ウォーク更家の散歩(東海道・中山道など五街道踏破、首都圏散策)

甲州街道を歩く( 10: 小原)   (神奈川県相模原市) 2km   2020.11.4

(写真は、小原宿の本陣の豪壮な門構え)

 

小仏峠の急坂を必死で駆け下り 、国道20号に合流、それを

どんどん進んで行くと、下の写真の「小原の郷」が見えて

来ました。

「小原の郷」は、地野菜や特産物のなどの販売店みたいな外観

だったので、日没までにJR相模湖駅に着こうと、先を急いで

いたこともあり、素通りします。

 

しかし、後で、駅の説明版を見たら、小原宿本陣保管の古文書

や資料等も展示されている、とあったので、立ち寄れば

よかったと後悔しました。

 

小原の郷の少し先の下の写真が小原宿の東口です。

小原宿(おばらじゅく)に到着です!

 

小原宿の本陣前には、次頁の写真の高札場が復元されて

います。

小原(おばら)は、尾原とも書かれましたが、これは、

古文書に「嶺(小仏峠)の尾さきにて くだりはてたる

ところのすこしひらけたるところ」とあるのに由来する

そうです。

小原宿は、小仏峠を前にして、本陣1、脇本陣1、問屋1、

旅籠7軒でした。

 

「問屋業務」については、小仏宿から峠を越えてこの小原宿へ

来た荷物を、次の与瀬宿を通り越して、更に先の吉野宿まで

継ぎ立てしました。

逆のケースでは、隣の与瀬宿へ来た荷物は、この小原宿は

通り越して、峠を越えて先の小仏宿まで継ぎ立てしました。

この片方の流れの荷物だけの問屋業務を行う宿を「片継ぎ」の

宿場と言い、この様に、二つ以上の宿で、一つの宿の機能を

持つ宿を「合宿」(あいじゅく)と言いました。

資料の抜き出し:

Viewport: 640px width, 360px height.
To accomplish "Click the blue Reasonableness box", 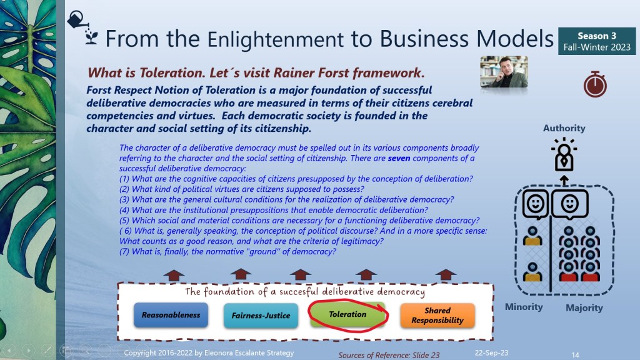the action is pos(171,315).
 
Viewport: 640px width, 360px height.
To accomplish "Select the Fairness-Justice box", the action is pos(261,316).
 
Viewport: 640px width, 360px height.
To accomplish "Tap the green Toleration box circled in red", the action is pos(348,314).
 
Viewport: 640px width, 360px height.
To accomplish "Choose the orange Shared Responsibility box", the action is pos(438,316).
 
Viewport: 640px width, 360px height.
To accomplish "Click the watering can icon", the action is pos(78,19).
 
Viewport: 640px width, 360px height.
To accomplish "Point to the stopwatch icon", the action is pos(595,84).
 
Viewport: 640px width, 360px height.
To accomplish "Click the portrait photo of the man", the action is pos(504,72).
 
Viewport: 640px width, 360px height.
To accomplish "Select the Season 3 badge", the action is pos(597,41).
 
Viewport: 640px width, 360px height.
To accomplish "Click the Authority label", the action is pos(564,128).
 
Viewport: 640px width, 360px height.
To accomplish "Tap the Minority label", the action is pos(524,307).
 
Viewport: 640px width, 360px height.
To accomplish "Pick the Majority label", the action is pos(584,308).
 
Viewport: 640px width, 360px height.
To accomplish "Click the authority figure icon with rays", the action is pos(564,155).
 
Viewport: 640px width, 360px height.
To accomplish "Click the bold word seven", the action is pos(399,158).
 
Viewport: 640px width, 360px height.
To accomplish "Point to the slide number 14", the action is pos(575,355).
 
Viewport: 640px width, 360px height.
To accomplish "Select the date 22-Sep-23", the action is pos(491,352).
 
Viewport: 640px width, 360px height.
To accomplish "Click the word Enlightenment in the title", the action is pos(276,39).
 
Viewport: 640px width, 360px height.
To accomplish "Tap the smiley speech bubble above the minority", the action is pos(536,204).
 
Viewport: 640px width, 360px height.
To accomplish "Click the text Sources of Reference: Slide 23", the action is pos(389,355).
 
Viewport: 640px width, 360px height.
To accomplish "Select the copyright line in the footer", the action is pos(209,352).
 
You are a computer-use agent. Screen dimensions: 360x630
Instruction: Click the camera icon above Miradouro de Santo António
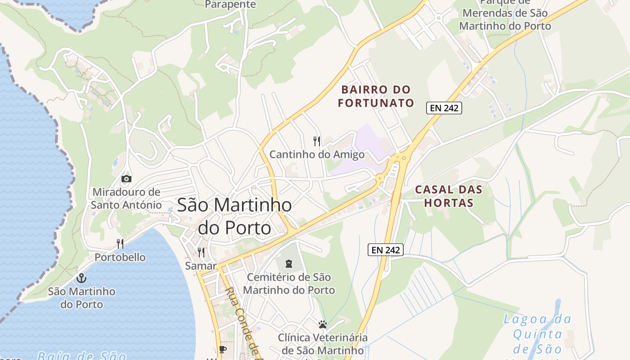click(126, 179)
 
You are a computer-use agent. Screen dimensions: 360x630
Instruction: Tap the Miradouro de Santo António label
click(126, 198)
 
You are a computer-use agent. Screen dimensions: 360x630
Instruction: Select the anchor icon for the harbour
click(81, 278)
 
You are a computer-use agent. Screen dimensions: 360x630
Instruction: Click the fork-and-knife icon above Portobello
click(120, 244)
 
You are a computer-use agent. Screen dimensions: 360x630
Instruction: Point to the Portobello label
click(120, 257)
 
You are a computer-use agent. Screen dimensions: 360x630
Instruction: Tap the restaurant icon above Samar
click(201, 252)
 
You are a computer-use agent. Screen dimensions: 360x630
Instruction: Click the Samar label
click(201, 266)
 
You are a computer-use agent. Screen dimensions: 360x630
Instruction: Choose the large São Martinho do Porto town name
click(234, 216)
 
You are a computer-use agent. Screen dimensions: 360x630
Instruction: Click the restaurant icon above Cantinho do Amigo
click(317, 141)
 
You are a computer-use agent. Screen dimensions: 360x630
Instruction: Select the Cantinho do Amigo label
click(317, 155)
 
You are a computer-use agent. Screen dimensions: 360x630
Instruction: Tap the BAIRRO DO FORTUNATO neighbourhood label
click(376, 96)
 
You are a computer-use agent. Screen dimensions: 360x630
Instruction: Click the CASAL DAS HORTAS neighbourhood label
click(448, 196)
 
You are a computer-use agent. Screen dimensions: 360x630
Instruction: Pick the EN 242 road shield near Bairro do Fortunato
click(444, 108)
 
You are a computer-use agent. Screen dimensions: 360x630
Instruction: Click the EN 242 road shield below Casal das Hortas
click(386, 250)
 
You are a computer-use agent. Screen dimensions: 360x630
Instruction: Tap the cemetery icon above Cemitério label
click(289, 263)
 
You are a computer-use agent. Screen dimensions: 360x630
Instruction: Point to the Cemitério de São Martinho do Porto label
click(289, 284)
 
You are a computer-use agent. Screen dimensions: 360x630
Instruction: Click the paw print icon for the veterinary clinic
click(322, 324)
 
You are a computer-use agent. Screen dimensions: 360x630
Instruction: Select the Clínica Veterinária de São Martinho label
click(322, 343)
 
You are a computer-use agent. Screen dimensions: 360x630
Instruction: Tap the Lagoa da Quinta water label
click(537, 334)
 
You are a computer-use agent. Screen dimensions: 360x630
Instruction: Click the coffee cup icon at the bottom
click(222, 349)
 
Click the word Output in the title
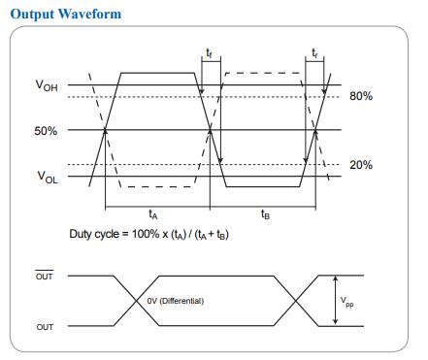(32, 15)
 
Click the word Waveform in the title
(90, 14)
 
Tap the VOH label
(47, 85)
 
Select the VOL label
(48, 178)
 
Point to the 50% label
(46, 131)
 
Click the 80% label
(361, 96)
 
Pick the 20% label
(361, 165)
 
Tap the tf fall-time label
(210, 52)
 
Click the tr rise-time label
(314, 52)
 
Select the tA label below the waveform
(153, 214)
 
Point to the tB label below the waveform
(266, 214)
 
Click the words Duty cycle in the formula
(94, 234)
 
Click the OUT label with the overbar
(45, 276)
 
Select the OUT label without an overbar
(45, 327)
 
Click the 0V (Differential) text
(176, 301)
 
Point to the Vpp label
(346, 302)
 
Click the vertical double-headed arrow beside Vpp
(336, 300)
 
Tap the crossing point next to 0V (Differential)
(136, 301)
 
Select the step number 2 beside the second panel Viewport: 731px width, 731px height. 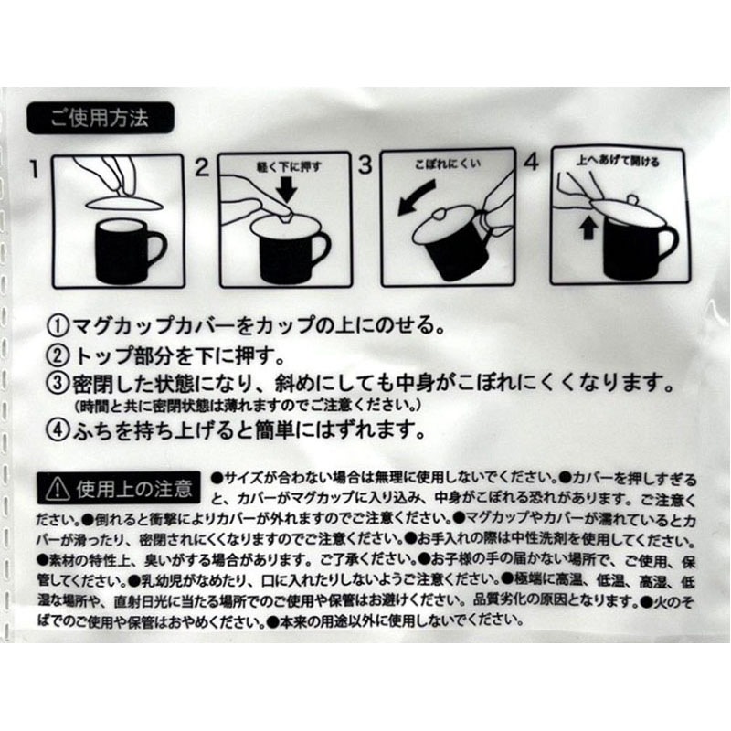pyautogui.click(x=202, y=167)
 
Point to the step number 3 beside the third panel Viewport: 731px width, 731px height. pyautogui.click(x=366, y=165)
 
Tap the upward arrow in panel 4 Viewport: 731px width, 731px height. pyautogui.click(x=587, y=228)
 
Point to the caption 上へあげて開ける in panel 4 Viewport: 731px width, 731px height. pyautogui.click(x=618, y=162)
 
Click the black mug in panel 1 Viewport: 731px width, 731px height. pyautogui.click(x=124, y=250)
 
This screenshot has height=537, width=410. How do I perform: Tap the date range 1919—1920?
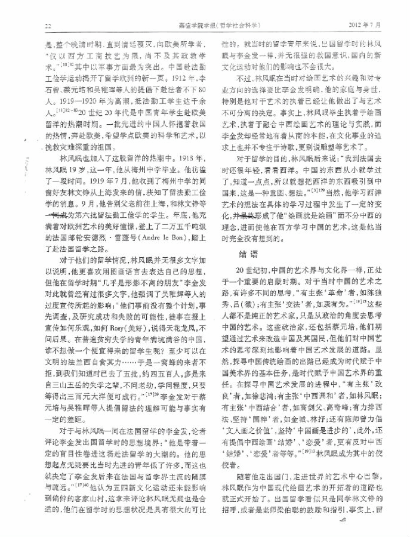pyautogui.click(x=64, y=101)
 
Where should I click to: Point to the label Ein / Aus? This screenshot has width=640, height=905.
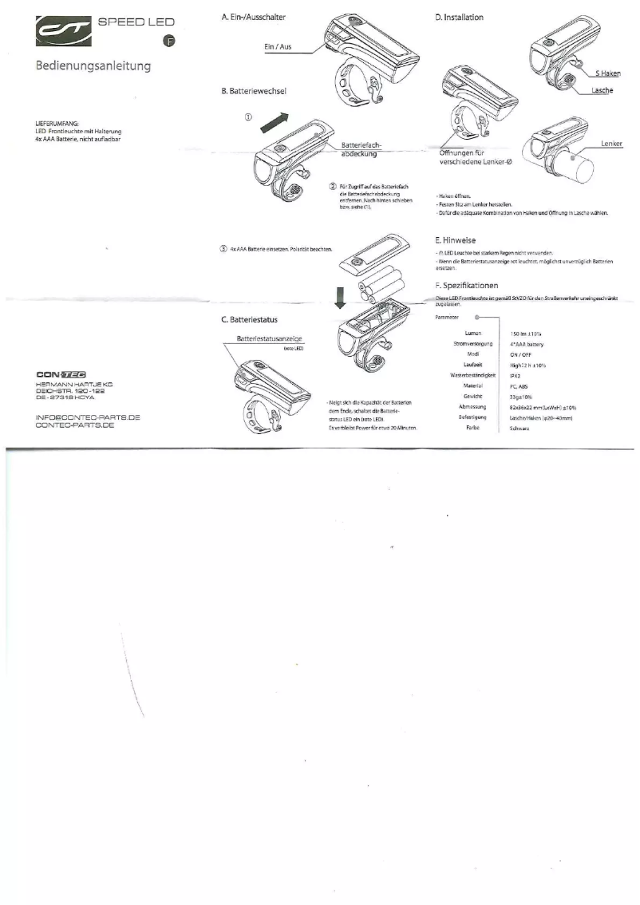point(278,46)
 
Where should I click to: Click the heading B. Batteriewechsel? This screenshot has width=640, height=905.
point(253,91)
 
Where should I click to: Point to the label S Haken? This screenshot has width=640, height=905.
point(607,73)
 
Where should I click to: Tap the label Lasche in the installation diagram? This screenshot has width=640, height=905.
point(602,90)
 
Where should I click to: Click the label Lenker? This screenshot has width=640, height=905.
point(610,144)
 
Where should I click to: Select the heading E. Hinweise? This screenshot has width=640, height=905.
point(455,239)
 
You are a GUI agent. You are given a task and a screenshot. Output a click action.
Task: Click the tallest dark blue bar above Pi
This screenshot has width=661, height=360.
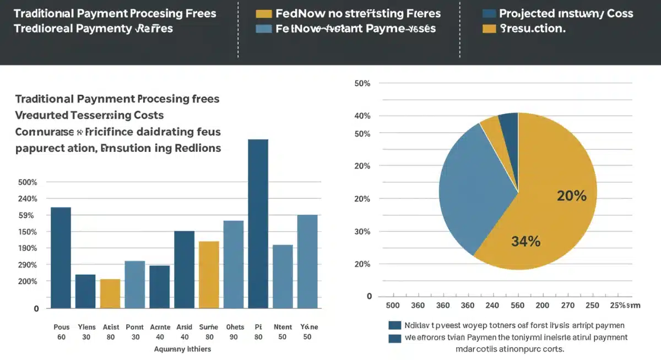coord(258,223)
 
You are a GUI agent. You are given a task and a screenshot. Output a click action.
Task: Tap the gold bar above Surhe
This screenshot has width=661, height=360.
coord(209,274)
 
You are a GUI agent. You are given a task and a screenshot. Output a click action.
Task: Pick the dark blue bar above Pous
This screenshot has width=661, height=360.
coord(61,257)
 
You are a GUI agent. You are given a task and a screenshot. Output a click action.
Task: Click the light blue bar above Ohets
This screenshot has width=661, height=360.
coord(234,264)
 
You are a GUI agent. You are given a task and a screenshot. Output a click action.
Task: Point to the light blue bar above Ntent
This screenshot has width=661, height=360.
coord(283,276)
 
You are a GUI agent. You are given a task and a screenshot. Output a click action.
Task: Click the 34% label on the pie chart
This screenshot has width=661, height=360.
coord(525,241)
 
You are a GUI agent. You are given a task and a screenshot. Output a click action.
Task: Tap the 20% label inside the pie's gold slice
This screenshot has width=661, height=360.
coord(571,195)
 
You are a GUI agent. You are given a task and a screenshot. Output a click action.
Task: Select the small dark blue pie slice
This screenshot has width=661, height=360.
coord(510,127)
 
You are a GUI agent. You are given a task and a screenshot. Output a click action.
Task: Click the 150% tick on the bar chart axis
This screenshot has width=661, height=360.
coord(28,232)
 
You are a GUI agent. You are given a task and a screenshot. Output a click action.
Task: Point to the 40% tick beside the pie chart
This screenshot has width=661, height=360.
coord(362,116)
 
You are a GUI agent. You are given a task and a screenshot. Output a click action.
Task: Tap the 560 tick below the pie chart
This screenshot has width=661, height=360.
coord(517,306)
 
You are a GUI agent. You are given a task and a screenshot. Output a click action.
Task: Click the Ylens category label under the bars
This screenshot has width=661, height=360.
coord(86,326)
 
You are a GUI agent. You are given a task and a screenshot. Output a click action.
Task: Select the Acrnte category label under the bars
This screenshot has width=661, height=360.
coord(160,326)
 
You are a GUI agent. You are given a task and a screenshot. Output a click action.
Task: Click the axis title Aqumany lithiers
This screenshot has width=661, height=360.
coord(182,349)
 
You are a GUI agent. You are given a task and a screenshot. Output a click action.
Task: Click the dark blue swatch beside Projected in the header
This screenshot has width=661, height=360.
coord(489,14)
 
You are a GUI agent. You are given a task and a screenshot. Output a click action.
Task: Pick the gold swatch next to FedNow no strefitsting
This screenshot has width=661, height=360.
coord(264,14)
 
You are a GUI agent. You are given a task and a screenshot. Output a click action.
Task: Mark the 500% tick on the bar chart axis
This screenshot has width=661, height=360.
coord(28,182)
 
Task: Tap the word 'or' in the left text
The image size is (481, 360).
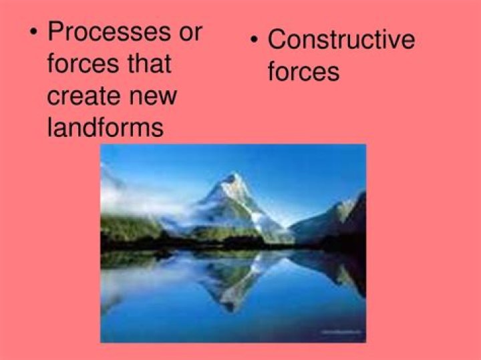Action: click(188, 32)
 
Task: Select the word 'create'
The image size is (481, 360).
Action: click(83, 96)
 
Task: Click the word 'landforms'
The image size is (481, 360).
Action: click(105, 127)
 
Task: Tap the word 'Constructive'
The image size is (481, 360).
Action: click(341, 40)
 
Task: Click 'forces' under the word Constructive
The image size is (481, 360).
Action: click(303, 71)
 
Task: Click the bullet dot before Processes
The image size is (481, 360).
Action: click(34, 33)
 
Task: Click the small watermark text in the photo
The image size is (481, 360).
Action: click(341, 330)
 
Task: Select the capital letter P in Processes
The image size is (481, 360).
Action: click(56, 31)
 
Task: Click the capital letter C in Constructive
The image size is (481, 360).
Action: click(277, 40)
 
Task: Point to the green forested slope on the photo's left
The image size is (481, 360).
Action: click(127, 227)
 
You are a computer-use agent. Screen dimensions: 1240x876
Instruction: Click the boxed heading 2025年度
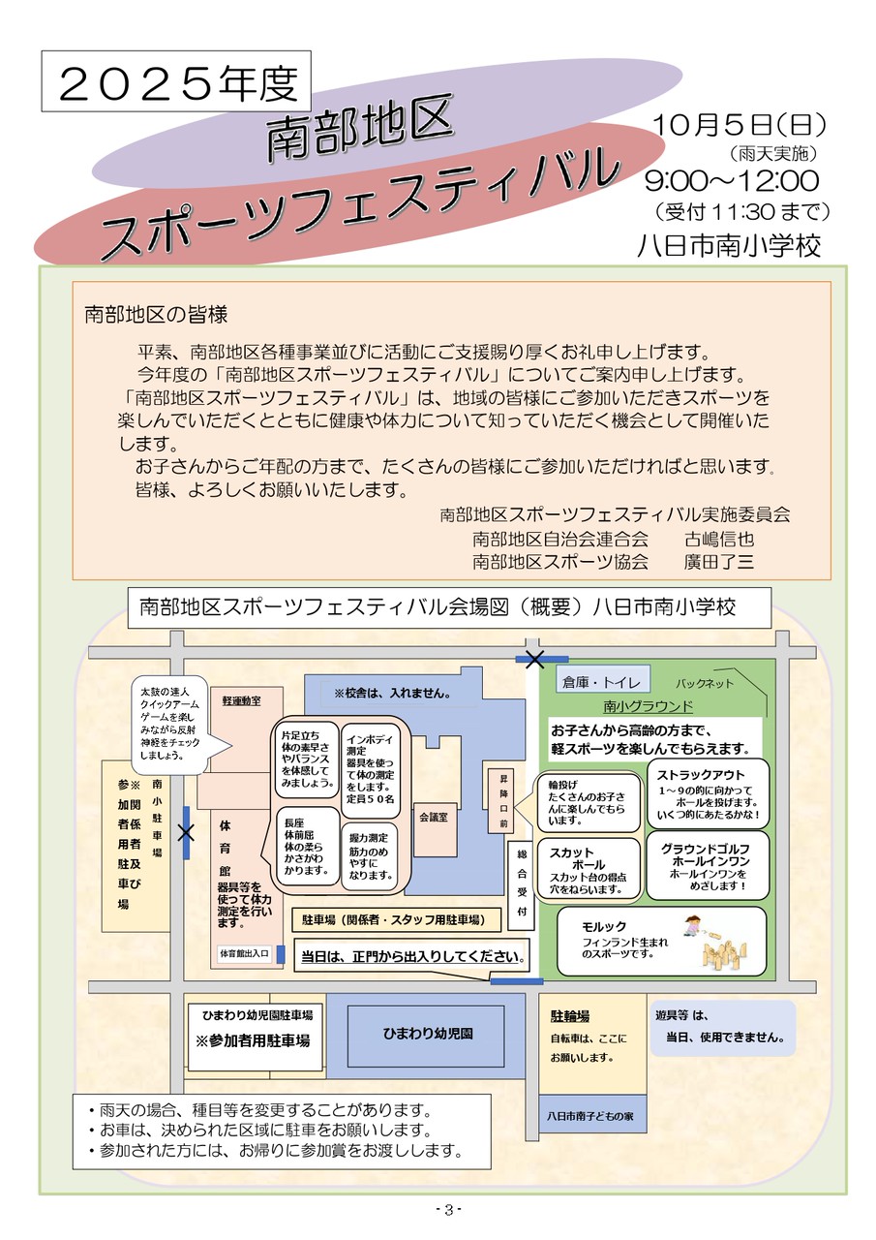point(175,84)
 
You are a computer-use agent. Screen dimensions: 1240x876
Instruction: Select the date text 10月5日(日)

やること 1:
本文の『「問屋業務」については』で始まる段落を、大事な事実を落とさずに箇条書きにまとめ直してください。
やること 2:
本文に名前が出てくる宿場を、もれなく挙げてください。
資料は本文とは別に置かれたものです。

答えの全文 1:
- 小仏宿から峠を越えて小原宿に来た荷物は、次の与瀬宿を通り越して、その先の吉野宿まで継ぎ立てた。
- 逆に、与瀬宿に来た荷物は、小原宿を通り越して、峠の先の小仏宿まで継ぎ立てた。
- 片方の流れの荷物だけを扱う宿を「片継ぎ」の宿場と言った。
- このように二つ以上の宿で一つの宿の働きをする宿を「合宿」(あいじゅく)と言った。

答えの全文 2:
- 小原宿
- 小仏宿
- 与瀬宿
- 吉野宿